Scientists have built a map of the toxic immune cells that contribute to neurodegeneration in multiple sclerosis (MS). Their findings may open the door to the development of new medications that protect the brain from the effects brought on by these harmful immune cells.
Results were reported in the study, “Transcriptional profiling and therapeutic targeting of oxidative stress in neuroinflammation,” published in the journal Nature Immunology.
Neurodegeneration is the central hallmark of many inflammatory and neurological disorders, including MS, amyotrophic lateral sclerosis (ALS), Alzheimer’s, and Parkinson’s disease.
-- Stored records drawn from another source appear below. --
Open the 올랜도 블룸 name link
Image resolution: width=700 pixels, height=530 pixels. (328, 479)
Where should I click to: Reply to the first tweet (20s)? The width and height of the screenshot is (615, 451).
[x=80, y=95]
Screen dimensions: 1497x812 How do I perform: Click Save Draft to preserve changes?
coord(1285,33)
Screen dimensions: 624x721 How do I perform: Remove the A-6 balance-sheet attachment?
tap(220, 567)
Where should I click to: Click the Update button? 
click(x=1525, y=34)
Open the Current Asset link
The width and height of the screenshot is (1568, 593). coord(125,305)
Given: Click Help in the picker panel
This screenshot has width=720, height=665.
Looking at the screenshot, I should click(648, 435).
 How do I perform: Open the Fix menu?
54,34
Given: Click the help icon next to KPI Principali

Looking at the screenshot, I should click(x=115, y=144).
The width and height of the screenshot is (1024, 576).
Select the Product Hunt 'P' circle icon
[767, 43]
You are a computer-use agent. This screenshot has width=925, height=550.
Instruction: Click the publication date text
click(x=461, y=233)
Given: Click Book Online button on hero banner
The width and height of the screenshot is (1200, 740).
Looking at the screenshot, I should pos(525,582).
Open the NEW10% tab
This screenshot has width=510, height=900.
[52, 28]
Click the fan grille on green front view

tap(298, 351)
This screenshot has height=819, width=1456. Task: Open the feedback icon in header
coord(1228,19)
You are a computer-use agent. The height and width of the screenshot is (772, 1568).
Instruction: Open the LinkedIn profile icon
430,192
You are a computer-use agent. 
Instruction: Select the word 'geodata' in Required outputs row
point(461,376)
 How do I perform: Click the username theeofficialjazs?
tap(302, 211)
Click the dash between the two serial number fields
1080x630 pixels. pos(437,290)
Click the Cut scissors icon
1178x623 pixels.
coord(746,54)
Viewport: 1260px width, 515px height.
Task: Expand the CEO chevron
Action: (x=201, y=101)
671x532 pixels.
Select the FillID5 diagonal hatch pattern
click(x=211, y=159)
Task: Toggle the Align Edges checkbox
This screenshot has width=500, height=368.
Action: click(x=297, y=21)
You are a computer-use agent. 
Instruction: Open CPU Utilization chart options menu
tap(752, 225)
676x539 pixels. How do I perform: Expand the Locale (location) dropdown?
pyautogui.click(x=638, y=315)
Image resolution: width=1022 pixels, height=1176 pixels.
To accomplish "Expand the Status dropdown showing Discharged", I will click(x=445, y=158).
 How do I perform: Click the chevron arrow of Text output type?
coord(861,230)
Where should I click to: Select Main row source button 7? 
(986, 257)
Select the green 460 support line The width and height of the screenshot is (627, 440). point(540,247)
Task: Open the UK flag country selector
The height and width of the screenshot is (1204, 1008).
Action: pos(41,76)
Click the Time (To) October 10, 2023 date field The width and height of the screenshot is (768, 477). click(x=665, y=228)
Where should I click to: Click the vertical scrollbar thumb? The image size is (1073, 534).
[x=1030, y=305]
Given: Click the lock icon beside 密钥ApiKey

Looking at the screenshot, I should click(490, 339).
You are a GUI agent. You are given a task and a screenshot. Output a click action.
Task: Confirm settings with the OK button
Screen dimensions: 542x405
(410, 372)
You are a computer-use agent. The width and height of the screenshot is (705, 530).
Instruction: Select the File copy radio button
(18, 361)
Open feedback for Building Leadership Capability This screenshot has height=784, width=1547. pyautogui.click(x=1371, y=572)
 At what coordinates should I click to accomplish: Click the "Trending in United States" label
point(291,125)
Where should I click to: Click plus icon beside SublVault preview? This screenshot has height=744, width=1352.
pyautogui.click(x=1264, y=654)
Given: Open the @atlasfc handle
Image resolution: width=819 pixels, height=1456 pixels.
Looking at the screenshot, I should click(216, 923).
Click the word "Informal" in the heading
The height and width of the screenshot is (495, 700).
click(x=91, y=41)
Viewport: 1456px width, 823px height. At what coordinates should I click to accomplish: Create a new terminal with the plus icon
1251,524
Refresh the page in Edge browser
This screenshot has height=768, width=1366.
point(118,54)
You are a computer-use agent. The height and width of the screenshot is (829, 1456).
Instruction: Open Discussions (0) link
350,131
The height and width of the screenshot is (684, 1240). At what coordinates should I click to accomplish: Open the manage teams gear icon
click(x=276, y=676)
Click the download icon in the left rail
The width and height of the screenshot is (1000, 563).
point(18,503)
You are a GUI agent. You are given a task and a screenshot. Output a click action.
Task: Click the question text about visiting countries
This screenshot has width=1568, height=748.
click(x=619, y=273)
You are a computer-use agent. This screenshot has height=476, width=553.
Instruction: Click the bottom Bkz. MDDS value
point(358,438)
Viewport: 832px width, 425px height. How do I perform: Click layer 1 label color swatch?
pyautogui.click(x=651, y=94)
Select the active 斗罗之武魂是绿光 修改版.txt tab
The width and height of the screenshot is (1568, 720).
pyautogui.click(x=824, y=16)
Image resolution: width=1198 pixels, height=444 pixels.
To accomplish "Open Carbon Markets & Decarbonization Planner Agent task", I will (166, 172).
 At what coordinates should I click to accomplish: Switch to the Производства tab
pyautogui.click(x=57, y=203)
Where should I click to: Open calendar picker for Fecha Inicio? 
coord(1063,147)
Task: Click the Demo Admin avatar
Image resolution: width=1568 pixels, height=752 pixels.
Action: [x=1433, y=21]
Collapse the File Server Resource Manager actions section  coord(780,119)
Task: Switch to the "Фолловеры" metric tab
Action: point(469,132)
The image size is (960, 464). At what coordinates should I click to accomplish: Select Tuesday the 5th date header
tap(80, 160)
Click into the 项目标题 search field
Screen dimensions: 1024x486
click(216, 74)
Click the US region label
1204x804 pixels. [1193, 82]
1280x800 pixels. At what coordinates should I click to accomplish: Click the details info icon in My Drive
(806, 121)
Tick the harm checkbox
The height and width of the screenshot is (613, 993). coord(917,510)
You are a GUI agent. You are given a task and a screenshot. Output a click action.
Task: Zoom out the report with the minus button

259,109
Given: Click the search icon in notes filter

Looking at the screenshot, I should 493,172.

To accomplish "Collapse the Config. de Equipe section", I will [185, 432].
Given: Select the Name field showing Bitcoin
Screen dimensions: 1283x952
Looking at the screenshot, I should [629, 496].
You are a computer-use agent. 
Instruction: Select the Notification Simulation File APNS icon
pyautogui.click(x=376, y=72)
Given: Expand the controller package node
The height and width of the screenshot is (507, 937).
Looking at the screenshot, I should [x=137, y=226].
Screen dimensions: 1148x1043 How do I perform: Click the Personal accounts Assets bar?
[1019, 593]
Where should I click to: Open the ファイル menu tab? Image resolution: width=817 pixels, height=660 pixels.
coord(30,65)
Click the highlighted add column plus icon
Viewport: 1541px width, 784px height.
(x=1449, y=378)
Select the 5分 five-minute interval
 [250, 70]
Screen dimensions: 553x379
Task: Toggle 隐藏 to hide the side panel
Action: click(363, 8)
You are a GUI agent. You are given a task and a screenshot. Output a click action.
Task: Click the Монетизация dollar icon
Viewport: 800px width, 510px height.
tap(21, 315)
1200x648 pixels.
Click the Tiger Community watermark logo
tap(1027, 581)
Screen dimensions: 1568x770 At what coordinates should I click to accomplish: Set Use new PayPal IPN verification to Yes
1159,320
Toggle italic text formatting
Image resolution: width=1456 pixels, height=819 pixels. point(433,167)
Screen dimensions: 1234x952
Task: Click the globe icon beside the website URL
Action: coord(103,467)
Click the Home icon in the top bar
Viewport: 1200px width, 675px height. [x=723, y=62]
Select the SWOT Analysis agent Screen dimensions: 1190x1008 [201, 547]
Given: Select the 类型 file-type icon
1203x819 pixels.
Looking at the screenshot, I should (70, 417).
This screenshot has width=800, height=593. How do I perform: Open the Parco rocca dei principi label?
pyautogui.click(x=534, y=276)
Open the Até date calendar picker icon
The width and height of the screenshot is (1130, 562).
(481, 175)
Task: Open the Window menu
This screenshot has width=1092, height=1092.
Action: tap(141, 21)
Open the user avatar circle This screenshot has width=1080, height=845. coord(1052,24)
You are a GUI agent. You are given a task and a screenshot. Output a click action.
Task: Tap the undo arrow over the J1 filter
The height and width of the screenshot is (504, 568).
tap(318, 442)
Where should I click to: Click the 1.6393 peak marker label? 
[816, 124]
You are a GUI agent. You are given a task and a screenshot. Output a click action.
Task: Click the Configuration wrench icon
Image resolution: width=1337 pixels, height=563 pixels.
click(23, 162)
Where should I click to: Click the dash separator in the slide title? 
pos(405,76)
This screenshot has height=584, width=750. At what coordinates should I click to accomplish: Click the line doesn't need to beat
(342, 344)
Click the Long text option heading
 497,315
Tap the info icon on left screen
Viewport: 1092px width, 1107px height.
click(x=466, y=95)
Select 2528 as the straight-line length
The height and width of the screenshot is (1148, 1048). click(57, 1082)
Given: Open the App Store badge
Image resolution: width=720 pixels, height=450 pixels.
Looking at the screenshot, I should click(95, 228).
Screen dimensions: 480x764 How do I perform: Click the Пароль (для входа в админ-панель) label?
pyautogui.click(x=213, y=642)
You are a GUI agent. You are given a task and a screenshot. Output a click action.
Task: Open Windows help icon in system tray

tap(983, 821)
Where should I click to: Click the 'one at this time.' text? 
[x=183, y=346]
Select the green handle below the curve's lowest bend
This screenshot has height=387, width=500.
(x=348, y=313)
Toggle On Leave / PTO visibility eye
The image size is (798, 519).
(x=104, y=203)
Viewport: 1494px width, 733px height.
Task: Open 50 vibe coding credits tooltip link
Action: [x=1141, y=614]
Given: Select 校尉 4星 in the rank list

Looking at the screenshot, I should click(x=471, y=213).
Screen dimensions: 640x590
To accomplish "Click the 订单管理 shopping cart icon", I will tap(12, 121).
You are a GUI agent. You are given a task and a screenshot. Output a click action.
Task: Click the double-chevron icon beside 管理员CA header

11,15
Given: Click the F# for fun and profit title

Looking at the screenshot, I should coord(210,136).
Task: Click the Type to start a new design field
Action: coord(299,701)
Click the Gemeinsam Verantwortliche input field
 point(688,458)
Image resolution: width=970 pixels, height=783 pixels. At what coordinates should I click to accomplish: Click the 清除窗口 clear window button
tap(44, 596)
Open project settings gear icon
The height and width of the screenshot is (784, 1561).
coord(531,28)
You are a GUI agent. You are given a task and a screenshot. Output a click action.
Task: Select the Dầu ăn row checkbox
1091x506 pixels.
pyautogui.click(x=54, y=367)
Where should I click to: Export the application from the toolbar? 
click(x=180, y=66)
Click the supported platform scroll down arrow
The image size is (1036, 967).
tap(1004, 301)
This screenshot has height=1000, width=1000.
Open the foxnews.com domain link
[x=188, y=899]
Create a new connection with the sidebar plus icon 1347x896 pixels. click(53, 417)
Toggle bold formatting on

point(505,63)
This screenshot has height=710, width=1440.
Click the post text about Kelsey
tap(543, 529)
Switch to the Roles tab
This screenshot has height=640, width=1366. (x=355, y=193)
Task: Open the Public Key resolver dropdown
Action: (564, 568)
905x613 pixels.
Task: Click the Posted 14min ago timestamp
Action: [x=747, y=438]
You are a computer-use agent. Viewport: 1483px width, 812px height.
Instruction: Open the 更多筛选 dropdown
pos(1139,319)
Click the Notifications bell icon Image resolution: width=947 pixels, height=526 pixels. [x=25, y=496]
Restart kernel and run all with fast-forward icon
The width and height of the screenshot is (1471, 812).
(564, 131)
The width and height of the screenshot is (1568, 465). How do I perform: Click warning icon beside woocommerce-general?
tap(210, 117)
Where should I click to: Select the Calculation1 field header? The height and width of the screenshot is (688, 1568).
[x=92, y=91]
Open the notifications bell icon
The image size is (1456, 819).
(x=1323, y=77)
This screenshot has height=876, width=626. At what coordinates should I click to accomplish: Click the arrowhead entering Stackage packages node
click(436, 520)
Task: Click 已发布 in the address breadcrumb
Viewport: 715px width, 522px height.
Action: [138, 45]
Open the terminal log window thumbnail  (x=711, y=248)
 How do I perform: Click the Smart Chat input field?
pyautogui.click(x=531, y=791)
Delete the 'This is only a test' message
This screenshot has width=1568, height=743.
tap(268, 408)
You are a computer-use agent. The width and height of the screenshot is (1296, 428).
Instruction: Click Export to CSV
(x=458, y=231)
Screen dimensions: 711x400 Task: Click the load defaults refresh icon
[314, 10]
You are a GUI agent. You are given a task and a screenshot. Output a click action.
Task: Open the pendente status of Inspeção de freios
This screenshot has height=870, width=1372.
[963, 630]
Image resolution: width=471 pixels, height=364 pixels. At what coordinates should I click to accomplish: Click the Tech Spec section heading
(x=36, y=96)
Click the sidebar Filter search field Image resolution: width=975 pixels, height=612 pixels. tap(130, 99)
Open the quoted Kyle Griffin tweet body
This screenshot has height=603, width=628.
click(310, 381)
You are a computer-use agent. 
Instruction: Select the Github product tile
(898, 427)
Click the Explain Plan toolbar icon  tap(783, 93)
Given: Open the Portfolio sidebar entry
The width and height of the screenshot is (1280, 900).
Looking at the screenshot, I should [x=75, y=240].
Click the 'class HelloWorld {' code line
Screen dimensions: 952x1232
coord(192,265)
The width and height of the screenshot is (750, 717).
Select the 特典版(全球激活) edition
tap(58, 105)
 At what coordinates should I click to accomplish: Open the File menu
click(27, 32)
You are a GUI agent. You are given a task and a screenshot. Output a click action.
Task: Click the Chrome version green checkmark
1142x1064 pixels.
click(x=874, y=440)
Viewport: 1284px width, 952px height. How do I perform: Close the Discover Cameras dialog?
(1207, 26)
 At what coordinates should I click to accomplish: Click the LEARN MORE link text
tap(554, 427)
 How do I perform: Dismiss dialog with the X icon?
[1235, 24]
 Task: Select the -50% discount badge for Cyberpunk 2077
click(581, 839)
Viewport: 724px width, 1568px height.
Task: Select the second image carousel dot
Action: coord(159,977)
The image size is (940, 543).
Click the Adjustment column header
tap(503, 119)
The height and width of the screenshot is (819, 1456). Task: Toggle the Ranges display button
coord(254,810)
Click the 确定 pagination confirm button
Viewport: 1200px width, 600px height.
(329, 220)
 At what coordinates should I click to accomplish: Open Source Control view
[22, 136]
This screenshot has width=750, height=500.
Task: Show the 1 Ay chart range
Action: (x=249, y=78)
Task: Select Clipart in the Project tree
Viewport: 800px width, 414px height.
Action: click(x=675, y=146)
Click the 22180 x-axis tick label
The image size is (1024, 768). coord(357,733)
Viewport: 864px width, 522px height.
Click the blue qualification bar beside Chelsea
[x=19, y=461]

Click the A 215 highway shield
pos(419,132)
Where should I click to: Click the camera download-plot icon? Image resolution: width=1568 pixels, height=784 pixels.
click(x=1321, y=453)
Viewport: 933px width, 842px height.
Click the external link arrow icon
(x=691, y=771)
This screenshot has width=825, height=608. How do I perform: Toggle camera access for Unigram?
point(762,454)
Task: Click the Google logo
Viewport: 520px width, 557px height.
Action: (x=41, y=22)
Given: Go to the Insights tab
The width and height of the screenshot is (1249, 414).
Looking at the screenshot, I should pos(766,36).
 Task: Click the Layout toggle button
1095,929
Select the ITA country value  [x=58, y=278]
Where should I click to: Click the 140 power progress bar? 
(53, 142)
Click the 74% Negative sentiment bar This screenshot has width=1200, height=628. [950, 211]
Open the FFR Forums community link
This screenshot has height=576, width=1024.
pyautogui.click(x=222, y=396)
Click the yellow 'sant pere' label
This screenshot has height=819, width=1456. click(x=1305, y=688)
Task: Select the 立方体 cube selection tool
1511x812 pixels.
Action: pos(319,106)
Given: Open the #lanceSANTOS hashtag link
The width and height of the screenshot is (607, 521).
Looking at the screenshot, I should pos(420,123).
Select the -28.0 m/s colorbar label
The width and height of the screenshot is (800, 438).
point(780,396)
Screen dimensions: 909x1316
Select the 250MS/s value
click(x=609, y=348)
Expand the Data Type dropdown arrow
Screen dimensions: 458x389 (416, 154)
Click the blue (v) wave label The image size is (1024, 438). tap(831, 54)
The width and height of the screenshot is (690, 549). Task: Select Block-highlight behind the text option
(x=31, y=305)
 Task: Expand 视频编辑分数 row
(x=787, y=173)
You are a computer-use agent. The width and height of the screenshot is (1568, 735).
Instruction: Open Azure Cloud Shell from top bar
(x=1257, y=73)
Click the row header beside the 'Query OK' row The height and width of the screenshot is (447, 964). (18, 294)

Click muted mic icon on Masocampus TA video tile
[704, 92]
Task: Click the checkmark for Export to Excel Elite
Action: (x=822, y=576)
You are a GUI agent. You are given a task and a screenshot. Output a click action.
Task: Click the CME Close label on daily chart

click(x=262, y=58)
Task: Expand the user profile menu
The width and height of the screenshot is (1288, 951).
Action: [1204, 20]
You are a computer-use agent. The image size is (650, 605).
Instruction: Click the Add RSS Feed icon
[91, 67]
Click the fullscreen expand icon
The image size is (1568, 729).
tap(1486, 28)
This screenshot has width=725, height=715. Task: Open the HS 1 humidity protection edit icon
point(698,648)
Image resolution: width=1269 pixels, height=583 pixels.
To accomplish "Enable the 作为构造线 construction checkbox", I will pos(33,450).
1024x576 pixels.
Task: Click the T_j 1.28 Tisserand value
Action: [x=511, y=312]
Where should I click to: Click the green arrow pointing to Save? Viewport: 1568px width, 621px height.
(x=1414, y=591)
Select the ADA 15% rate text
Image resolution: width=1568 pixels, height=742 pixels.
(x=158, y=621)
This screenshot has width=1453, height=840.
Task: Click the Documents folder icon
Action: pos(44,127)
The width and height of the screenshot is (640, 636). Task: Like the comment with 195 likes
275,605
Oxidative stress, a phenomenon in which cells are progressively damaged due to the presence of high levels of oxidant molecules, or reactive oxygen species (ROS), is one of the contributors to neurodegeneration.
In the case of MS, it has been shown that microglia — cells that support and protect neurons, and are considered the immune cells of the brain — produce large amounts of ROS that contribute to oxidative stress during the early phases of the disease, resulting in progressive brain damage. However, it was not known how immune cells controlled the production of these toxic compounds.
Now, investigators at Gladstone Institutes and their collaborators developed a technique that enables them to track when specific immune cells, which are known to produce large amounts of ROS in the central nervous system (CNS, the brain and spinal cord), activate certain genes, including those that could be involved in the production of ROS.
The new method, called Tox-seq, combines single-cell RNA-sequencing technology with a labeling technique that allows researchers to track specific types of ROS-producing immune cells, and at the same time know which genes are being “switched on” or “off” at specific time intervals.
(Note: RNA-sequencing is a technique that allows scientists to examine all RNA molecules produced from active genes in a cell or tissue.)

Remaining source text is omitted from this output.